そのまま襖の影に入り、その話に聞き耳を立てる。
「やっぱり気味が悪いねぇ。二日前に死んだの、京極屋の楼主の女将さんでしょう?」
「高いところから落ちたらしい。最近は足抜けする連中も多くてどうなっているんだか・・・」
足抜けという言葉を、汐は以前玄海から聞いて知っていた。足抜けとは借金を返さず、遊女が遊郭から脱走すること。
見つかれば死よりも辛く屈辱的な制裁が待っている。
うまく逃げ延びた者もいるのだろうが、大概は見つかり制裁を受ける者が殆どだという。
(京極屋。確か雛鶴さんがいる店で、善逸がいるところね。転落死に足抜け。穏やかじゃないわね)
「足抜けなんて馬鹿なことを。耐え忍べばいつか手を差し伸べる者もいるかもしれないのに」
「そりゃあ夢物語さ。あの伝説の海旦那のような男なんざ、早々現れるもんじゃない」
「だろうね、言ってみただけ。須磨花魁に然り、何を考えているんだか」
須磨花魁!その名前を聞いた瞬間、汐の目が鋭くなった。おそらく宇髄の妻の一人、須磨の事だろう。
(だけど本名のまま潜入ってどうなの?あ、元忍びだから、
だが、汐が出て行こうとしたとき不意に誰かに手を掴まれた。
「こら!なかなか戻ってこないと思ったら、こんなところで何をしてるんだい!」
先程汐をめかしつけてくれた女の一人が、般若のような顔で汐の腕を掴み、その声に気づいた二人の遊女はそそくさとその場を去って行った。
須磨のことを聞きそびれたことに悔しさをかみしめながら、汐は引きずられていくのだった。
汐が去った後、炭治郎は先ほどの別人のようになった彼女の姿を思い出しては、早鐘のように打ち鳴らされる心臓に困惑していた。

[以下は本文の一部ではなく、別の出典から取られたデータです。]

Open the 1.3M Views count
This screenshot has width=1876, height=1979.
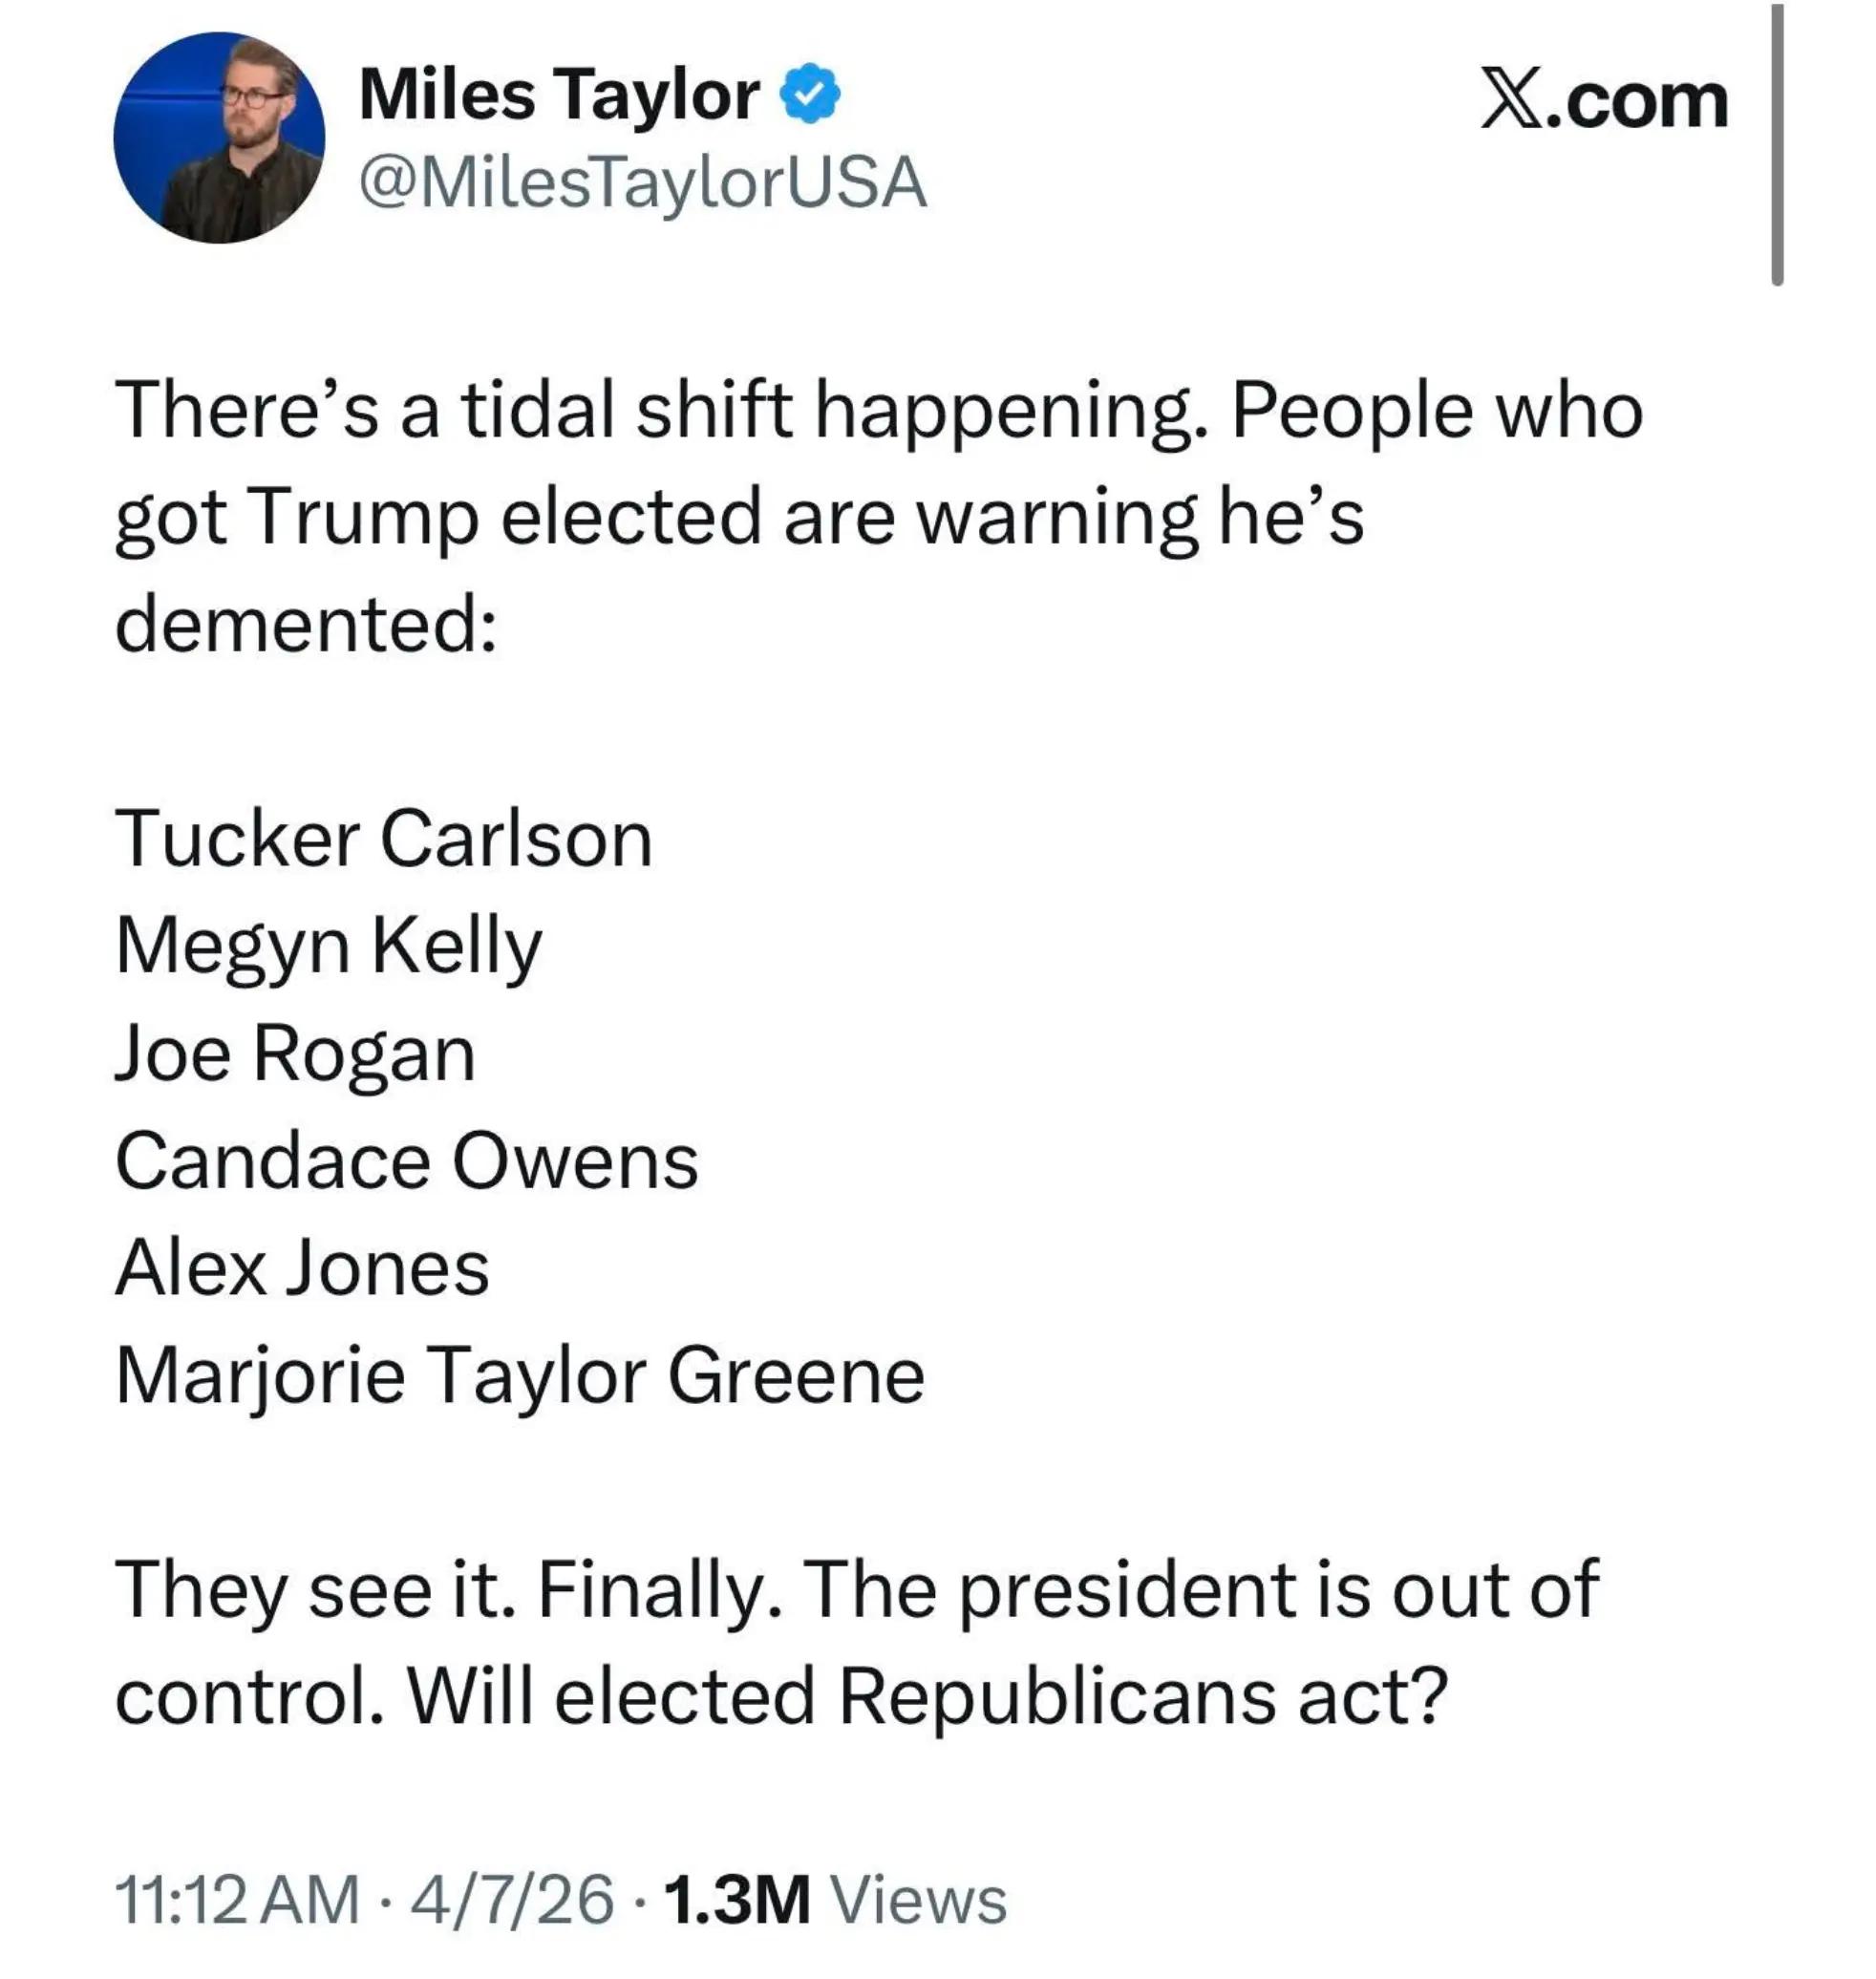[834, 1898]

どうも最近、汐のことを考えると調子がいつもと違うような気がする。
そのせいかは定かではないが、最近汐から漂う匂いが前よりも甘く売れた果実のようないい匂いになっている気がするが、何故そうなのか炭治郎は全く理解できなかった。
「炭子ちゃん、炭子ちゃん」
部屋の外から声が聞こえ、炭治郎がて襖を開けると、店の者が少し慌てた様子で顔を出した。
「休んでいるところ悪いけれど、すぐに手伝ってくれないかい?人手が足りなくて」
「わかりました。すぐに向かいます!」
炭治郎は、持ち前の人柄と鬼殺隊として鍛えた力を存分に発揮して仕事をこなしていた。
汐が入ったことにより上機嫌になった女将のせいか、店の雰囲気が先ほどよりも明るい。
炭治郎は仕事をこなしつつも、須磨のことを探るため悪いとは思いつつもたくさんの人の話に聞き耳を立てていた。

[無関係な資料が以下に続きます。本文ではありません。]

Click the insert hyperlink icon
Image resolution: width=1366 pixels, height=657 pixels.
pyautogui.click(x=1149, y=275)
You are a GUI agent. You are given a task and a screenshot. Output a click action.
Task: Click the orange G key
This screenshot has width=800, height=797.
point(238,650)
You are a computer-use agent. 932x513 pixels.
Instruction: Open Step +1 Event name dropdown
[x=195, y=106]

「それにしても、女将の奴。さっきまで茹蛸みたいに顔を真っ赤にして怒っていたかと思いきや、今度は手のひら返して上機嫌。なんでもものすごい化け物じみた子が入ったとか」
「その子の前に買った子を連れてきたのもすごくいい男だったらしいわね。海旦那の再来なんていわれていたくらいの」
「海旦那、ね。昔ほぼ毎日廓に通い詰めては大金を落としていく、伝説の客だったかしら。どこかのお侍さんみたいな風貌だったけれど、派手で豪快で、女を買うためならいくら金を落としても構わないっていう人だっけ」
その話を聞いて、炭治郎は思わず足を止めた。須磨の事にはあまり関係のないことの話のはずなのに、なぜか気になったのだ。

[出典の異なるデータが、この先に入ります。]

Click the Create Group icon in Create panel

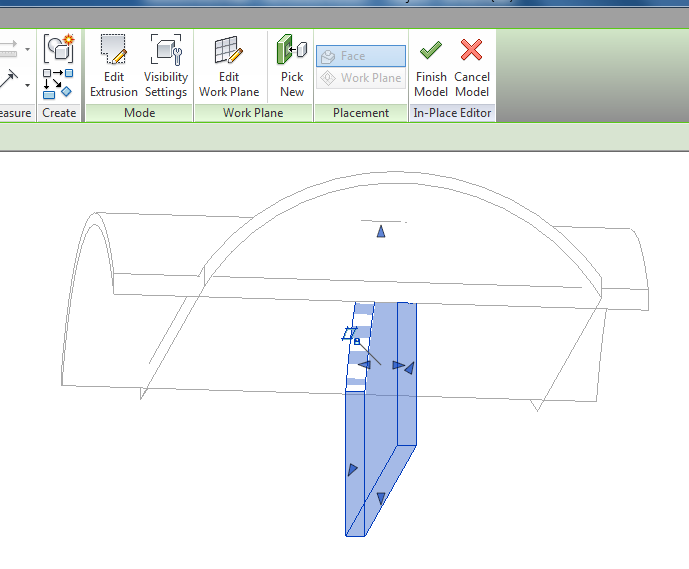[59, 48]
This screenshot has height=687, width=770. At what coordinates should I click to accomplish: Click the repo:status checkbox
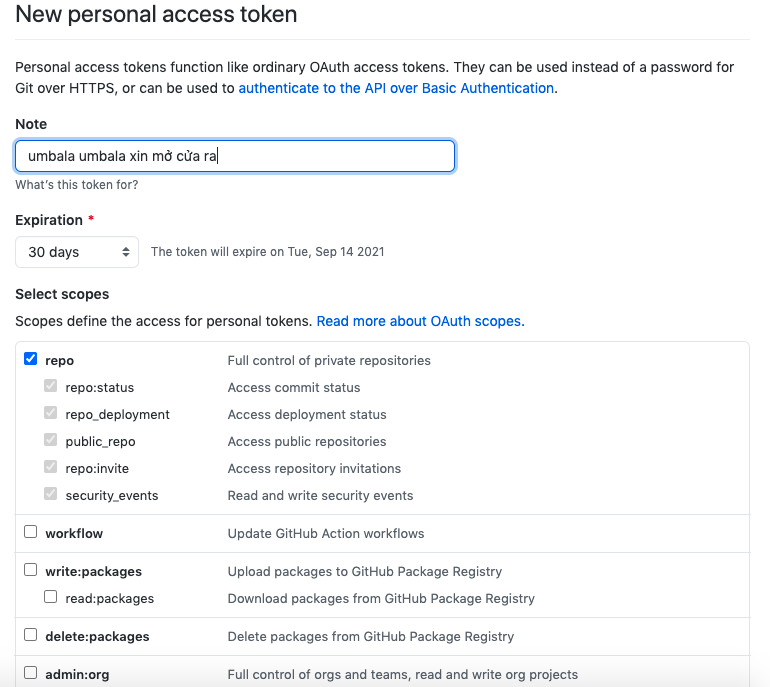(x=50, y=386)
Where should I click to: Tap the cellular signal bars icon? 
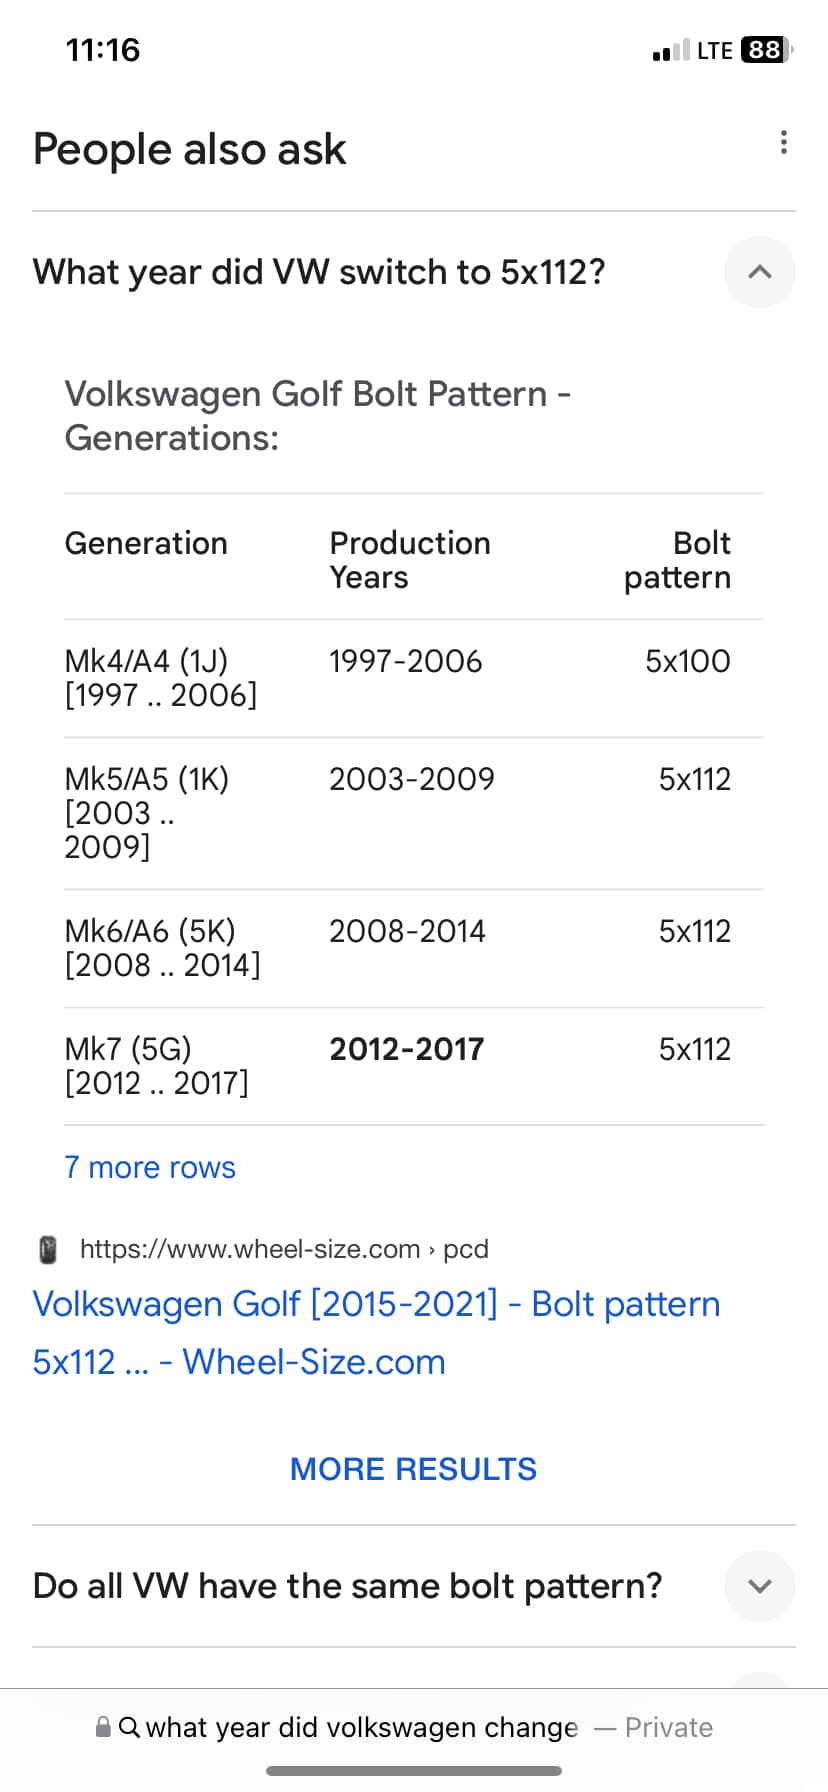[671, 50]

(そう言えば汐の育ての親の玄海さんは、確か遊郭に通い詰めていたって話を前に聞いたな。もしかしたらここにも来ていたんだろうか)
だとしたら汐も喜ぶんじゃないかと思ったが、確信のない話を聞かせて中途半端な期待をさせるのも忍びない。
そんなことを考えていたが、遊女の次の言葉で炭治郎は思わず表情をひきつらせた。
「だけど外では素行が悪かったみたいでね。武士の魂の刀を売ろうとしたり、仲間が怒鳴り込んできたりといろいろとあったみたいよ」
「そこまでして通っていたとは。まあ廓で働く女に取っちゃ、絶好の鴨だけれどね」
(・・・絶対に玄海さんだ・・・)
その言葉を聞き、炭治郎は心の中で海旦那が玄海の事であることを確信した。そしてそんな彼に振り回された鱗滝やかつての仲間。そして娘である汐に、少なからず同情するのだった。
隊服に身を包んだ宇髄は、屋根の上から店の様子をうかがっていた。
(今日も異常なし)
店の様子と鬼の気配を気取りながら、宇髄は目を細めて口を引き結んだ。
(やっぱり尻尾を出さねぇぜ。嫌な感じはするが、鬼の気配ははっきりしねぇ。まるで煙に巻かれているようだ)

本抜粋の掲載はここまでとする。